Kootie crouched and took hold of the belt. The heavy metal bands of it were as cold as the night air, not warmed as if someone had been wearing it. As he straightened and swung it around his waist he noticed that it must have weighed five or six pounds, and he wondered how the ghost had managed to carry it.

When he looked around, he saw that he was alone on the sidewalk, and that the dark street with its population of rushing cars had regained its depth and noise, and no longer seemed to be a moving picture projected onto a flat screen.

Edison had swallowed the chewed-up mints. “I said let’s go.”

Kootie started forward again, trying to figure out the working of the buckle as he limped along. “This is pretty neat, actually,” he said.

“Poor doomed old things,” said his voice then, softly, and Kootie just listened. “God knows where we are, the real us. Heaven or hell, I suppose, or simply gone—in any case, probably not even aware of these lonely scramblings and idiot ruminations back here.” Kootie’s hand had pulled the capped black plastic film canister out of his pocket, and now shook the thing beside his ear. “I wonder who this poor beggar was. I invented a telephone, once.”

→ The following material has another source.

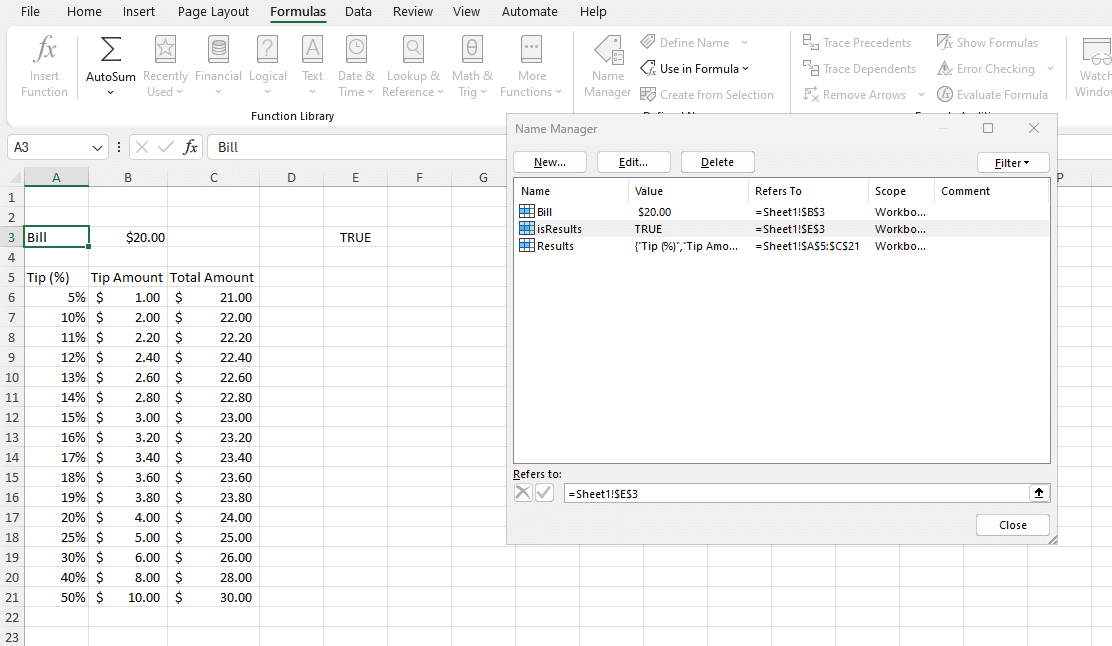Screen dimensions: 1112x646
Task: Close the Name Manager dialog
Action: point(1012,524)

Edison seemed to have paused, and Kootie put in, “I thought that was Alexander Graham Bell.”

“I wasn’t talking about that telephone. Bell!—all he had was Reis’s old magneto telephone, a stone-age circuit with ‘make and break’ contact interruption, good enough for tones but lousy for consonants. Showing off in front of the King of South America or somebody at the Centennial Exhibition in ’76, with his voice not hardly carrying along the wire from one end of a building to the other. He recited Hamlet’s soliloquy—’For in that sleep of death what dreams may come/ When we have shuffled off this mortal coil…’ Two years later, with my carbon transmitter and induction coil, I held a loud-and-clear conversation with the Western Union boys across a hundred and seven miles, New York to Philadelphia!” Kootie snorted, to his own startlement. “‘Physicists and sphinxes in majestical mists!’ A test phrase, that was, for checking the transmission of sibilant syllables. Think all that was easy? And Bell could hear! He had a very soft job of it.”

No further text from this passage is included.